= EXTRAIT DU DOCUMENT =
L’ouverture, comme variable d’ajustement.

Immeuble de logements sociaux, 17 rue des Suisses (14e).

Livré en 2000 par Jacques Herzog et Pierre de Meuron.

Une façade tel un coffre, à trous, forgé par des architectes suisses, et placé rue des Suisses… Non, ceci n’est pas une histoire belge ! Toutefois, relativisons. Il n’est de coffre que lorsque tous les volets sont repliés ; quant aux trous, ni grossiers ni désordonnés comme ceux du gruyère, nos architectes étant bâlois ils sont fins et réguliers, organisés en claustras mobiles. Même si l’aspect paraît sévère à première vue, sachez que derrière la surface des choses – trop lisse – souvent transparaît quelque profondeur. Alors, tâchons d’en trouver. D’autant qu’ici, nous ne devrions pas tomber dans le cliché : à cette époque, Herzog et de Meuron étaient encore dans une recherche expérimentale plutôt fine, sensible, à échelle humaine.

Tous deux nés en 1950, étudiants au Polytechnicum de Zurich et diplômés en 1975, c’est naturellement que Jacques Herzog et Pierre de Meuron  se réunirent pour fonder leur agence, en 1978, à Bâle. Et dès leurs premières réalisations, ils cartonnèrent. Les bâtiments Ricola à Laufen (Suisse, 1987) et Brunstatt (à Mulhouse, 1993) : l’un, parallélépipède aux façades cadencées de ceintures en fibrociment aux horizontales rappelant les rayonnages intérieurs, et l’autre, boîte aux rabats s’ouvrant en panneaux de polycarbonate translucides sérigraphiés d’un motif végétal. La Maison de pierre à Tavole (Italie, 1988) : « fusion du plan, de l’élévation et de la coupe » par une croix en béton divisant des remplissages en pierre sèche. Le Poste d’aiguillage de la gare de Bâle (Suisse, 1999) : enveloppe de minces bandes de cuivre torsadées par endroits, ménageant des ouïes aux teintes assombries. Bref, une recherche de matériaux et d’esthétique, signe de poésie nonobstant une rationalité de façade. En 2001, ils furent lauréats du prix Pritzker. Puis, me semble-t-il, il y eut comme un… changement de braquet. Attention, j’y vais à gros traits ! Est venu le temps des cathédrales… du sport : les stades à Munich (2005), Pékin (2008) et Bordeaux (2015) par exemple. Et, entre autres, des projets plus… pointus : une Philharmonie à la coiffe hirsute à Hambourg (Allemagne, 2016) ou bientôt une tour Triangle (Porte de Versailles, 15e) peu d’équerre pour des pétitionnaires. Aujourd’hui, leur réputation est à la dimension de leur œuvre : internationale.

= DONNÉES DE TRAVAIL =
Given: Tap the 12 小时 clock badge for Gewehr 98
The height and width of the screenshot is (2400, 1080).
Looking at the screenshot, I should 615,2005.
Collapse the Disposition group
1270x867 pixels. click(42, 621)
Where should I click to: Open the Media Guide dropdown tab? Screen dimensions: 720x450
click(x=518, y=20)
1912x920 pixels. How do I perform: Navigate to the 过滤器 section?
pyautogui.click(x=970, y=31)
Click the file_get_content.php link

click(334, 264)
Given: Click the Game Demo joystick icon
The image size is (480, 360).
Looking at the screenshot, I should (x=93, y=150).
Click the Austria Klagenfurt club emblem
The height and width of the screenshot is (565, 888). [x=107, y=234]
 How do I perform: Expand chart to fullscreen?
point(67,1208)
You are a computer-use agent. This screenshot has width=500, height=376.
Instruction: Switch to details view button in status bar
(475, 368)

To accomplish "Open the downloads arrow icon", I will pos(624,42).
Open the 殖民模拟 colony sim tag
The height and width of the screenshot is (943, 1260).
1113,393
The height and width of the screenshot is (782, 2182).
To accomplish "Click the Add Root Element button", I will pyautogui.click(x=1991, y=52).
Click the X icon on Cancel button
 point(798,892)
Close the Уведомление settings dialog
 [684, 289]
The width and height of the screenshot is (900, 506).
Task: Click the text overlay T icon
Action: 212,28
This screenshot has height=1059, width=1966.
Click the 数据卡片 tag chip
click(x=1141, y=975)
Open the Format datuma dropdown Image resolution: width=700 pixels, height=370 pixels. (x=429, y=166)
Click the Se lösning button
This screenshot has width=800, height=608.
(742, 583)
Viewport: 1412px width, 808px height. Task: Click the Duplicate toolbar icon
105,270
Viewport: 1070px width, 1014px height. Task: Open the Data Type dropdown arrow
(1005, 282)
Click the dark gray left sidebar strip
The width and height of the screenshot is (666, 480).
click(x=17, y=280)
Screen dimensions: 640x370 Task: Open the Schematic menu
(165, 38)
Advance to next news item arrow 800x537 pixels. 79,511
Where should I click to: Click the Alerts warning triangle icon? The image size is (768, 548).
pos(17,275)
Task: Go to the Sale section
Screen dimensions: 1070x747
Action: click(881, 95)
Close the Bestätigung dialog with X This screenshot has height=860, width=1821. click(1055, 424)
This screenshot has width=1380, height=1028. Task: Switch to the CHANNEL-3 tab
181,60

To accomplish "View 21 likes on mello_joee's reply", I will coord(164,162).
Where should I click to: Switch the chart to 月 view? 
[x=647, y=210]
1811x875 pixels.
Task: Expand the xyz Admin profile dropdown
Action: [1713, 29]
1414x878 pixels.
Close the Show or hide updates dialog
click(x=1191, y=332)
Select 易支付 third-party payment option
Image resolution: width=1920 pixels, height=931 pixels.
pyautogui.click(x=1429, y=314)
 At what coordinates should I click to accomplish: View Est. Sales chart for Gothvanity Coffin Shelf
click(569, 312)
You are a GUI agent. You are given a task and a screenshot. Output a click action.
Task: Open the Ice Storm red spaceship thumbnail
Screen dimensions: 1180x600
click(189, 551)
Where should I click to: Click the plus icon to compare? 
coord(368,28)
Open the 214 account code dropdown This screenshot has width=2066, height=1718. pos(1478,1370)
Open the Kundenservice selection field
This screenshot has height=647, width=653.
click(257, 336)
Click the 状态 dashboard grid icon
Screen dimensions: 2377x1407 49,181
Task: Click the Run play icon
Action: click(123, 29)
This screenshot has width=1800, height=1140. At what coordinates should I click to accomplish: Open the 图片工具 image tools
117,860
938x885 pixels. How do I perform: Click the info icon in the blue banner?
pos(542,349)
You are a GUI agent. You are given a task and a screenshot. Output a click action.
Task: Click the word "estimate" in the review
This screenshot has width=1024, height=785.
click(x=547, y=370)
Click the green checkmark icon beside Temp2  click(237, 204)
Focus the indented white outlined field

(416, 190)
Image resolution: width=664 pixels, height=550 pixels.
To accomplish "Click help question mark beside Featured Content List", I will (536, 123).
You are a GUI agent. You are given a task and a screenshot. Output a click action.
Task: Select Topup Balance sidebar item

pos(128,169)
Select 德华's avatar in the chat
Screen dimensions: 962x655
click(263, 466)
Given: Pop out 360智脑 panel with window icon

= EXERCICES À FAIRE =
A. Répondez à ces questions sur l'extrait :
(i) En quelle année l'immeuble de la rue des Suisses a-t-il été livré ?
(ii) En quelle année et dans quelle ville Jacques Herzog et Pierre de Meuron ont-ils fondé leur agence ?
(iii) Quel prix ont-ils remporté en 2001 ?
B. Retranscrivez à l'identique les lignes fournies, depuis la toute première jusqu'à celle qui contient « click(334, 264) », incluse.
L'extrait et les lignes n'ont aucun rapport entre eux.

= RÉPONSES AUX EXERCICES =
A.
(i) En 2000.
(ii) En 1978, à Bâle.
(iii) Le prix Pritzker.

B.
Given: Tap the 12 小时 clock badge for Gewehr 98
The height and width of the screenshot is (2400, 1080).
Looking at the screenshot, I should 615,2005.
Collapse the Disposition group
1270x867 pixels. click(42, 621)
Where should I click to: Open the Media Guide dropdown tab? Screen dimensions: 720x450
click(x=518, y=20)
1912x920 pixels. How do I perform: Navigate to the 过滤器 section?
pyautogui.click(x=970, y=31)
Click the file_get_content.php link

click(334, 264)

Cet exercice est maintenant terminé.